The Charlemagne Dialogues
by Whitney Trettien

A spider dwelled in the corners of her bathroom. Who are you? she asked curiously, a frizz of shampoo sliding down her cheek. Why do you watch me bathe? Who are you?
     I am Charlemagne, the spider answered.
     Why are you here? she asked through the rushing water.
     The steam grew thick and suffocating, hot against her throat. She closed her eyes to the poignant smell of soap; I have conquered this realm, answered Charlemagne sublimely. She shut off the shower, and the steam dissipated; the spider had disappeared.
     The next day she showered early, delicately, curiously, as if she remembered something that remained a dream thickened by tension. You've had a hard day, said Charlemagne suddenly, his voice richly enveloping her; the scent of lavender permeated the water, and she bathed in diamonds raining from above. I have, she answered softly, and did not notice the spider curling its spindly legs around the mirror. You need to relax, he said, and the water formed a fuzzy puppy snuggled warm against her weary breast; she sank deep into the tile where the diamonds piled high around her melted flesh.
     Above the steam, the spider waited.
     The day turned fresh upon her lips; the warmth segued to a cold saltiness, and she was jarred by the hard diamonds, water pelting her. What are you doing to me? she asked the spider perched precariously on the curtain rail.
      I do nothing, he answered. I have seen you tired and weary, and I have felt your jubilance, so intoxicating. You think of Communism and the revolt.
     "Stop talking in riddles," she said. "You confuse yourself, and you're being dumb. You're being stupid. Stop saying things you don't mean."
      You think you are a pacifist, but you read and plot violence. Long ago you overfilled yourself with flesh, wanting someone to turn you inside out. You believed that you are more than just the blood and bone, but you had deceived yourself. Now you are Lady Chatterly void of a lover; you sink deep into yourself dreaming of success.
     "You don't mean it."
     You owe money on the book. It's wet and wrinkled now, like thick lace.
     She shut off the shower; the silence was sharp. Through the thinning steam she saw the spider's body, white to the edge of transparency and nearly camouflage against the tiles. Curiously she thought of an article that she had read about the pepper moths; in the industrial parts of London the pepper moths were turning gray and dark like the city, blending into their environment, assimilating to an industry-weary people. The animals showed signs; she stared at her white tile, pure even when crusted with soap scum. The spider's two beady eyes followed her stare silently, dashingly, questioningly. Stepping carefully from the shower, she retrieved an empty tampon box from the trashcan, plucked the inert spider from the tile, and dropped it into the box. She rolled the thin cardboard closed. Silence again thickened the air. Her hands were still.

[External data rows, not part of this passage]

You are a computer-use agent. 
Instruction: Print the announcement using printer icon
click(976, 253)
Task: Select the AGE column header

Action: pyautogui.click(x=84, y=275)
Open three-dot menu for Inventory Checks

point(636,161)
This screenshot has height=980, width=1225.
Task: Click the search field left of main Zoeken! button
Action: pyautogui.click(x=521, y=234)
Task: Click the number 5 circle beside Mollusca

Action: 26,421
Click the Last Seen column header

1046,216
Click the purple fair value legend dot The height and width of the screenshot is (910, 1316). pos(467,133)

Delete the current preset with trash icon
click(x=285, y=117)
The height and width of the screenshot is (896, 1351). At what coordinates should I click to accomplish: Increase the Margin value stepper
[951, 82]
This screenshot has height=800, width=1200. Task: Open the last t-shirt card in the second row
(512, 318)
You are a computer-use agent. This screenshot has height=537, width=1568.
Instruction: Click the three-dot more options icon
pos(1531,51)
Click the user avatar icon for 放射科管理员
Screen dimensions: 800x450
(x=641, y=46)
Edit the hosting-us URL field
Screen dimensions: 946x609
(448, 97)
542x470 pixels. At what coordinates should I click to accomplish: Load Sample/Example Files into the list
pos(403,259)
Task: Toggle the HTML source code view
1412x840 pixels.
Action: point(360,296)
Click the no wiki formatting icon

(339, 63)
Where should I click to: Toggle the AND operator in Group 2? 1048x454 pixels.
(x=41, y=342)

     Quickly wrapping herself in a robe, she ventured outside. The wind cracked ice against her wet body as she slid the tampon box into her mailbox and raised the red mail flag. Slamming the door against the wind, she retrieved an old radio, plugged it in beside her bathtub, and turned it on.
     She sat down in her waiting bathtub and watched beads of water trickle down the white tile like perspiration. A song was just ending; from the speakers floated "and that was Burton Cummings, with 'Charlemagne.' Now finishing up our Canadian Rock set..."
     Turning on the faucet and plugging the drain, she melted into the water and sank deep, deep within herself, images of Che burning brighter and brighter against the pure tile.